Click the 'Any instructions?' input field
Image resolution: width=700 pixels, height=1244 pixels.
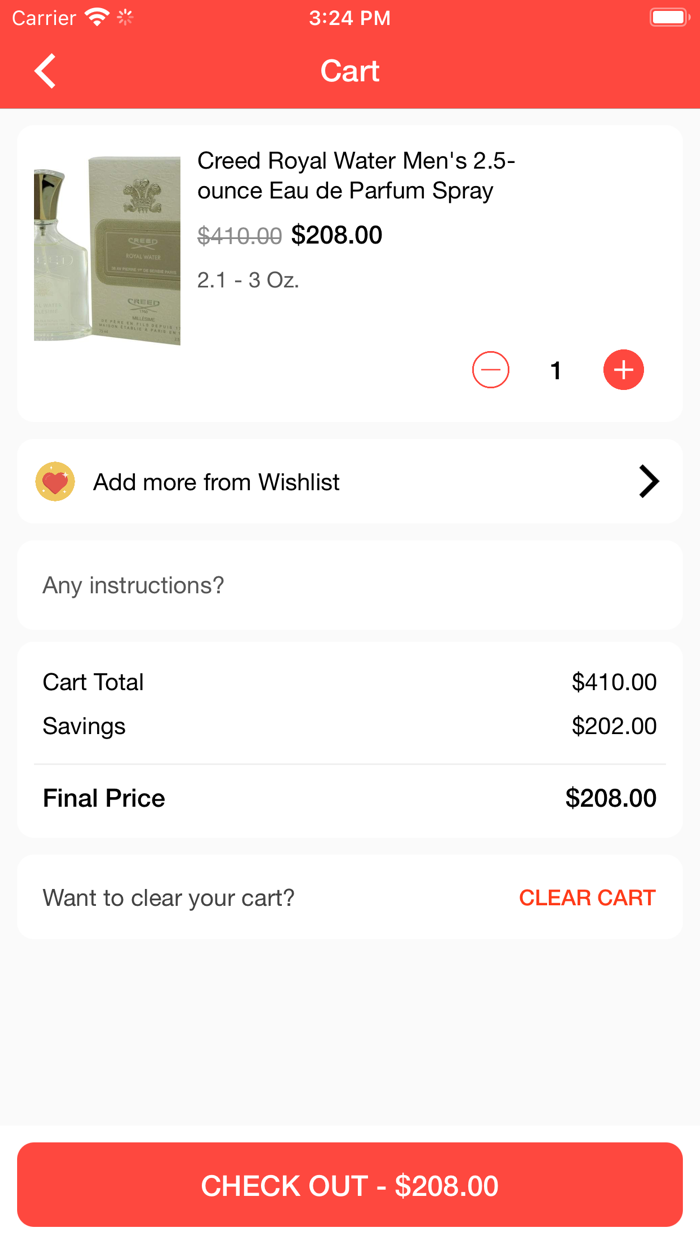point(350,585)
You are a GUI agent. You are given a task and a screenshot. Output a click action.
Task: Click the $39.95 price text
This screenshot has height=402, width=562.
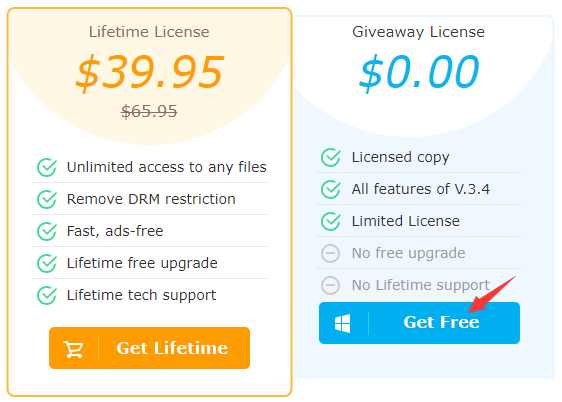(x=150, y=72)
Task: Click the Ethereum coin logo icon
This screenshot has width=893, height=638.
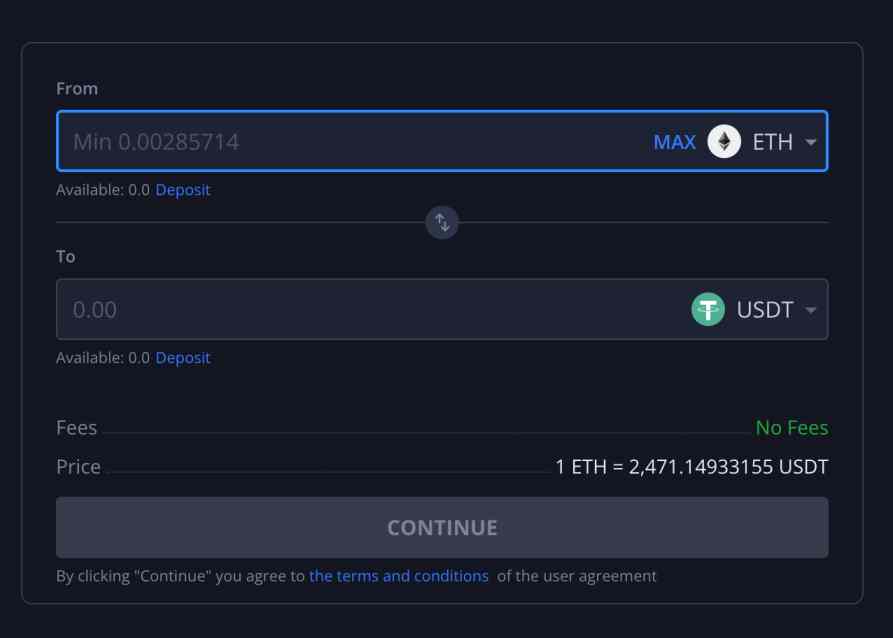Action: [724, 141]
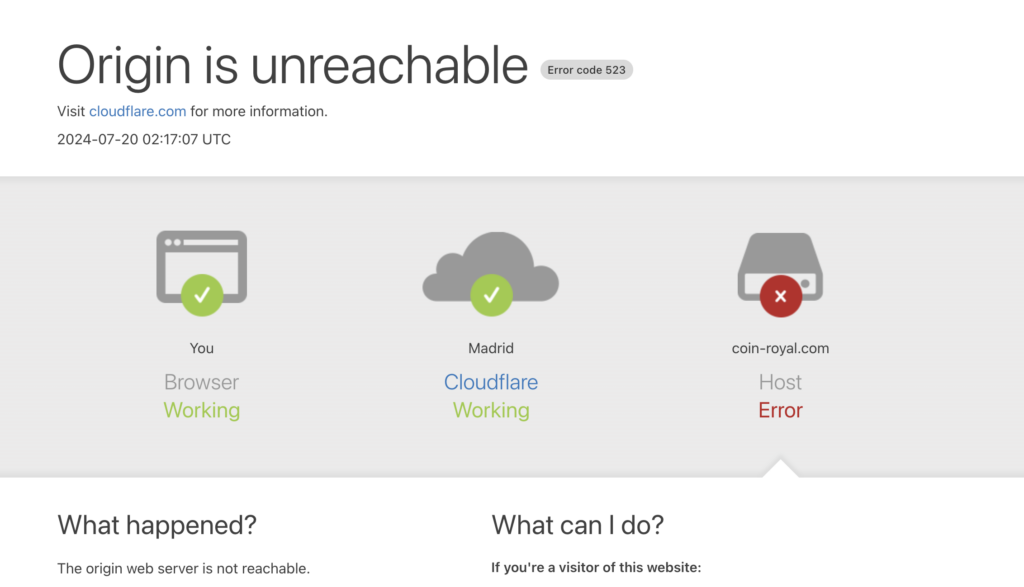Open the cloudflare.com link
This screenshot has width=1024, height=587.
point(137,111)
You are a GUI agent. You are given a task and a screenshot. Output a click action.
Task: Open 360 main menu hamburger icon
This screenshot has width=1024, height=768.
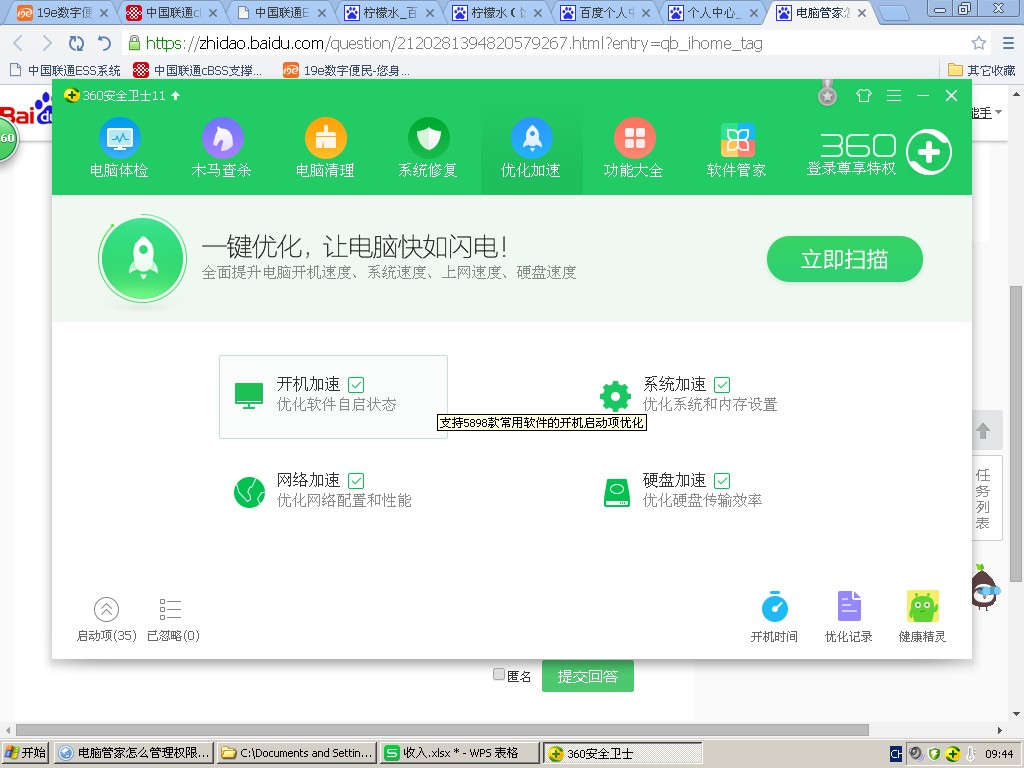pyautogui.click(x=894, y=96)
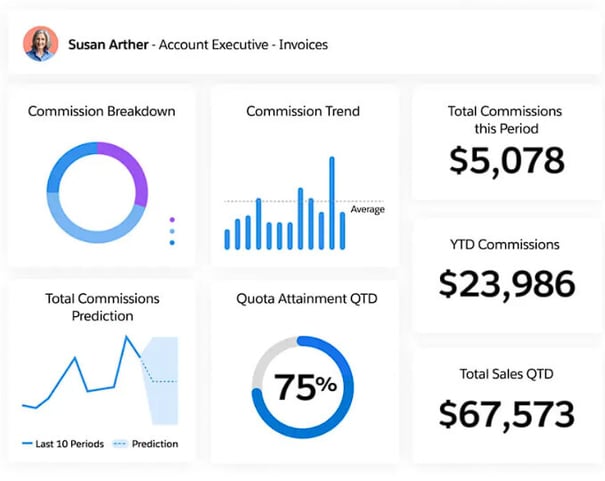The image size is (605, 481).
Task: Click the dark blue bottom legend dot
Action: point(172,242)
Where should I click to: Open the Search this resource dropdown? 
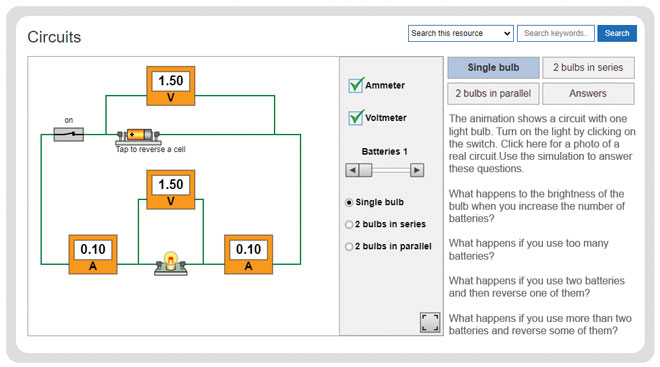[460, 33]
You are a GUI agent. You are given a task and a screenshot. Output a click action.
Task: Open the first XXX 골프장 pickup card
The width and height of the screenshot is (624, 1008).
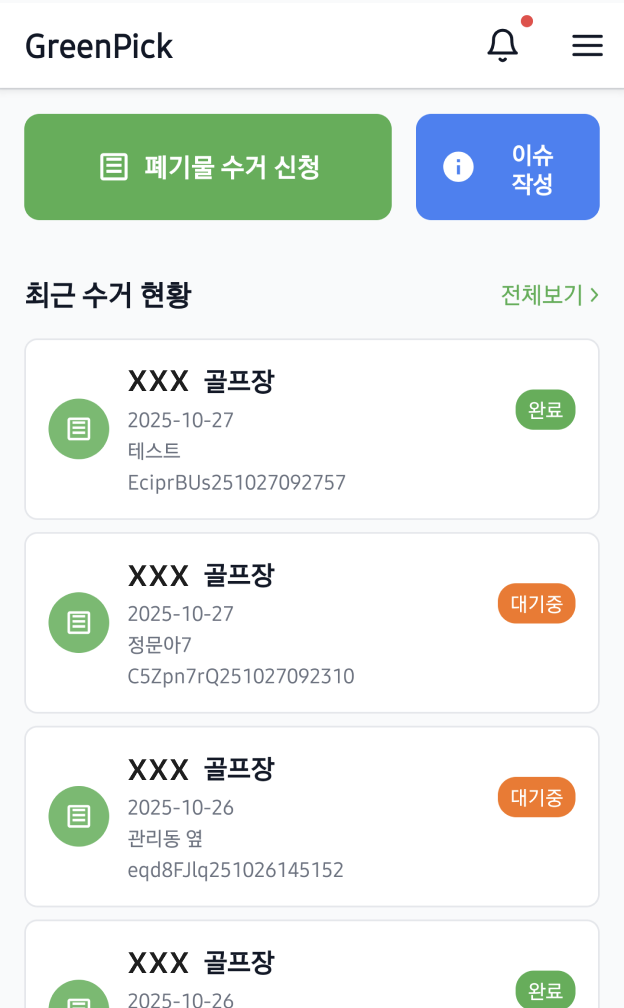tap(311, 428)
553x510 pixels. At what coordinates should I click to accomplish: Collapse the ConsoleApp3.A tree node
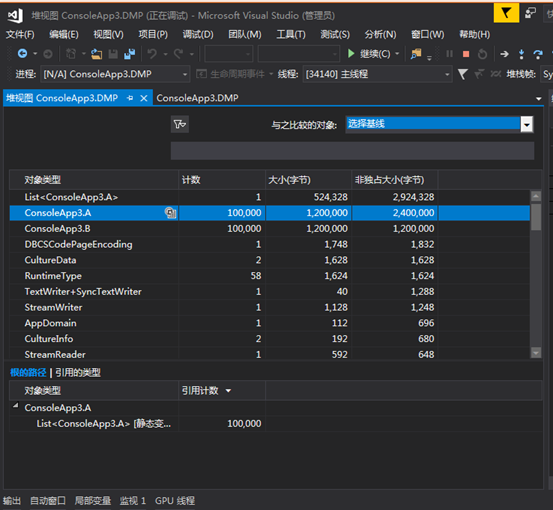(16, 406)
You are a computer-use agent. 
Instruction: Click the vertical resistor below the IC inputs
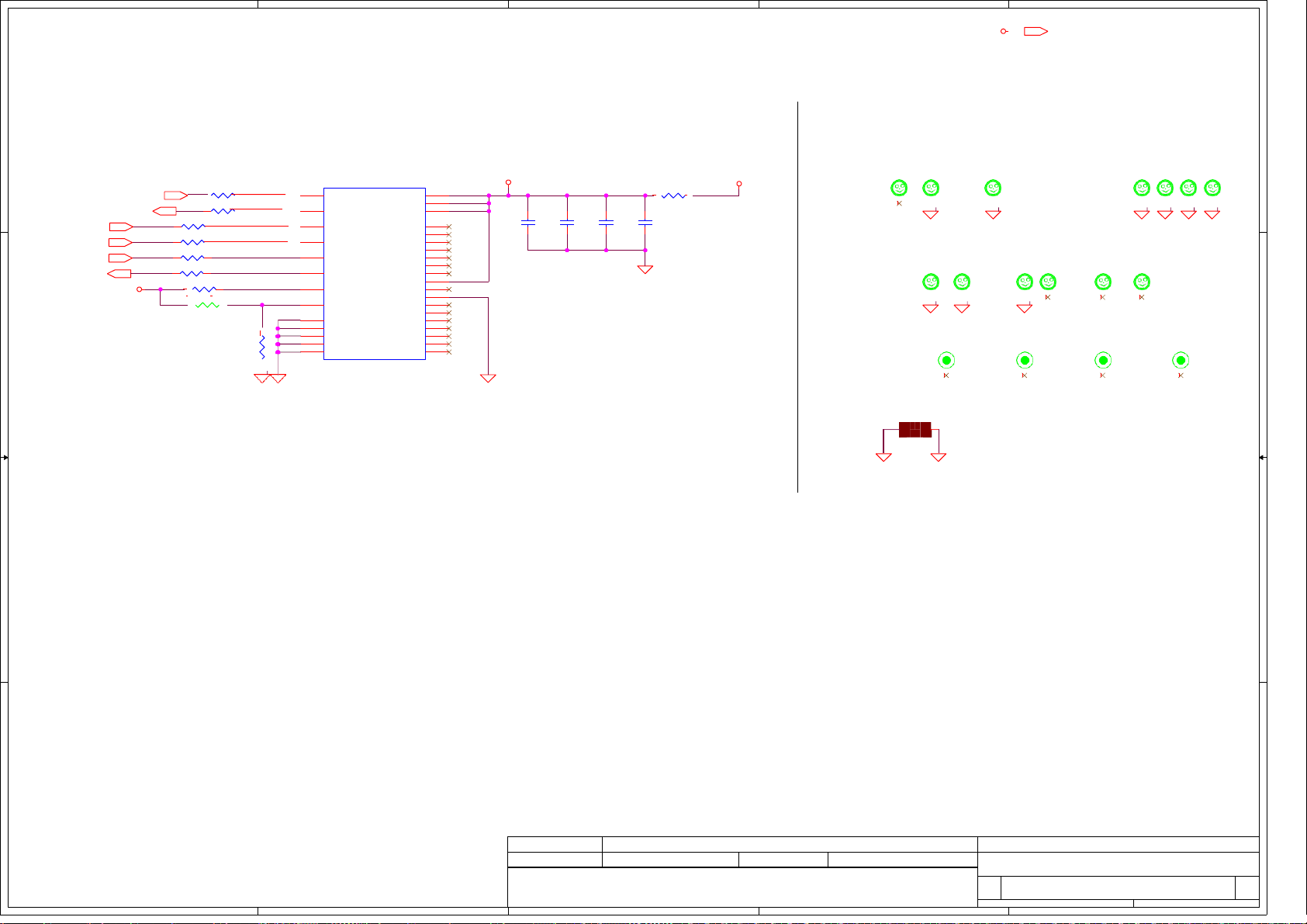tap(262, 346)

Task requirements
Output all the records, word for word, with no pictures in the copy.

Exercise answer
Click the 'Any instructions?' input field
Image resolution: width=700 pixels, height=1244 pixels.
point(350,585)
You are a GUI agent. You are given a task and a screenshot. Output a click action.
Task: Click the $39.95 price text
This screenshot has height=402, width=562.
(x=150, y=72)
Task: Click the Ethereum coin logo icon
This screenshot has width=893, height=638.
Action: [724, 141]
Open the cloudflare.com link
This screenshot has width=1024, height=587.
point(137,111)
You are a GUI agent. You are given a task and a screenshot. Output a click action.
Task: Open 360 main menu hamburger icon
This screenshot has width=1024, height=768.
pyautogui.click(x=894, y=96)
The image size is (605, 481).
Task: Click the dark blue bottom legend dot
Action: point(172,242)
Where should I click to: Open the Search this resource dropdown? 
[460, 33]
You are a GUI agent. You are given a task and a screenshot. Output a click action.
Task: Open the first XXX 골프장 pickup card
The width and height of the screenshot is (624, 1008).
tap(311, 428)
553x510 pixels. At what coordinates should I click to accomplish: Collapse the ConsoleApp3.A tree node
(16, 406)
You are a computer-use agent. 
Instruction: Click the vertical resistor below the IC inputs
tap(262, 346)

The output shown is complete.